+++ EXCERPTED RECORDS

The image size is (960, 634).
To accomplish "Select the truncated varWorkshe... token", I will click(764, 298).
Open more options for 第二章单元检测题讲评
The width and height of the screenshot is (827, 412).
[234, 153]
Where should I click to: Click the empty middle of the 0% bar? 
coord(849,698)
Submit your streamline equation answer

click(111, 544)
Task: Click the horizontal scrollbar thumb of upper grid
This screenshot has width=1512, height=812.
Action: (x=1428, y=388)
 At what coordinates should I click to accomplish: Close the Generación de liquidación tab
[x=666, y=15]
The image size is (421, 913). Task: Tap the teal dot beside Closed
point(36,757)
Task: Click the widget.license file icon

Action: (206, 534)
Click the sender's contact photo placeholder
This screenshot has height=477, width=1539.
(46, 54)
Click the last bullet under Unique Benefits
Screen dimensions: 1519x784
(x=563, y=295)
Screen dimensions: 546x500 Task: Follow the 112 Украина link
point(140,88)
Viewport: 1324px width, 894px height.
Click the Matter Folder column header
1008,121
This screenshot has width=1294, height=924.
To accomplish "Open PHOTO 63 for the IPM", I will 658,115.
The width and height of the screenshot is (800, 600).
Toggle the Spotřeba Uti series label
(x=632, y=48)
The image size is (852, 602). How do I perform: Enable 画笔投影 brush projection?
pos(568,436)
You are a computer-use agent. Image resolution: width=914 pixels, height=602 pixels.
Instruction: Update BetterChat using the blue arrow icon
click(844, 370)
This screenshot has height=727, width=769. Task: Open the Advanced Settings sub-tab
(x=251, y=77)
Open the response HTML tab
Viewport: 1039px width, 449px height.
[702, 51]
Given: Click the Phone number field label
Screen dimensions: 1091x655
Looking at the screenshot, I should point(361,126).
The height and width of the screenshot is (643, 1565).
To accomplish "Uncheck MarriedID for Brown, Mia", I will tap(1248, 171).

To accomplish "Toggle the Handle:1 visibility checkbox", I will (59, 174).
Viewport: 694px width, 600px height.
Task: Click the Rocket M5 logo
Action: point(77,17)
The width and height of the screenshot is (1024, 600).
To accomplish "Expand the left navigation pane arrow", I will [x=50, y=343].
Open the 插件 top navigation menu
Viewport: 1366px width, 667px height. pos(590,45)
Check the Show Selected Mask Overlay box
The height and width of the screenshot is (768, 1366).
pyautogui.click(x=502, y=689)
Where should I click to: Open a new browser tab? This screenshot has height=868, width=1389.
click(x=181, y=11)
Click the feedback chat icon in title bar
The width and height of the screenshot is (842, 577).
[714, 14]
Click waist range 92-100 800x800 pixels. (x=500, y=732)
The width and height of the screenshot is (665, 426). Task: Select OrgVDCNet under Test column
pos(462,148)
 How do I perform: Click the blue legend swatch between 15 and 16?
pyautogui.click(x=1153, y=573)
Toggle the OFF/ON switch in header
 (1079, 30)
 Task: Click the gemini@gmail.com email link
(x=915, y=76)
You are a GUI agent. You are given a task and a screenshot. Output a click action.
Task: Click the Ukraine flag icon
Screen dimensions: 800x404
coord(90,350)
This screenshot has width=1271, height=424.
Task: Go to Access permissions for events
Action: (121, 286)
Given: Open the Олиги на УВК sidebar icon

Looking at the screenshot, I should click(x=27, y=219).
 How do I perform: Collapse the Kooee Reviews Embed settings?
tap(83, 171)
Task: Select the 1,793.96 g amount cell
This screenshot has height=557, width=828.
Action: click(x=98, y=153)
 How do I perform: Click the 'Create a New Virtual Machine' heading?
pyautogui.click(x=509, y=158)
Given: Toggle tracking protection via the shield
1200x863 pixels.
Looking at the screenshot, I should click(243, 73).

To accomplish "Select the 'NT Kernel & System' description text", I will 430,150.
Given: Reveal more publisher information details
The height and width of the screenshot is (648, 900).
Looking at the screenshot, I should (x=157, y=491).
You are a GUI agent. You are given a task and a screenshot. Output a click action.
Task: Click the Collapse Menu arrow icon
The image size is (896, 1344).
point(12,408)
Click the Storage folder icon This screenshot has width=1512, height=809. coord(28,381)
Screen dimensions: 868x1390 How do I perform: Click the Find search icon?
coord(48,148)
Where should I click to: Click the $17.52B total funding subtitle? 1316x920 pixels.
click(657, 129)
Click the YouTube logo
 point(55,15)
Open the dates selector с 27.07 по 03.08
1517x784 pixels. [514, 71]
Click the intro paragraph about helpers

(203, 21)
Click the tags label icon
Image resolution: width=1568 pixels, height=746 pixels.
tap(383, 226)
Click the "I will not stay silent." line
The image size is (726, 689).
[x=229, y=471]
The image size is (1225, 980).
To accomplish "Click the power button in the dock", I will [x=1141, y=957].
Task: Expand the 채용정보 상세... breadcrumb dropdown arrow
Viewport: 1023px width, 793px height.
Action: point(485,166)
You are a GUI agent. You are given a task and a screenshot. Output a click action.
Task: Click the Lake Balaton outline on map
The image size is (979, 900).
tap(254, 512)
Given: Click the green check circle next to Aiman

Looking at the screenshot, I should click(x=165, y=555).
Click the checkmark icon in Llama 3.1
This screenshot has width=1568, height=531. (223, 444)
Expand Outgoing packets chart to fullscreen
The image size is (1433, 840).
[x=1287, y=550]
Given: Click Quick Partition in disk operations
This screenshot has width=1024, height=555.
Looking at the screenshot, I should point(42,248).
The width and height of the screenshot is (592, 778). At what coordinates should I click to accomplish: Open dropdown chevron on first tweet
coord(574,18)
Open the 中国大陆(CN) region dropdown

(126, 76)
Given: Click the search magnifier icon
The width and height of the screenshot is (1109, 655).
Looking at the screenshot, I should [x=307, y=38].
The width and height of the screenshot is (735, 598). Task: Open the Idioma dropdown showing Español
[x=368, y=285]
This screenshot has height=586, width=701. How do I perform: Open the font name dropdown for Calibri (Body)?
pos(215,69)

++++++

● EXERCISE PROMPT:
Begin with the line that contains "Open the 中国大陆(CN) region dropdown" and end with the last line of the records; set down every line in that span exactly, and nothing else.

● SOLUTION BELOW:
Open the 中国大陆(CN) region dropdown

(126, 76)
Given: Click the search magnifier icon
The width and height of the screenshot is (1109, 655).
Looking at the screenshot, I should [x=307, y=38].
The width and height of the screenshot is (735, 598). Task: Open the Idioma dropdown showing Español
[x=368, y=285]
This screenshot has height=586, width=701. How do I perform: Open the font name dropdown for Calibri (Body)?
pos(215,69)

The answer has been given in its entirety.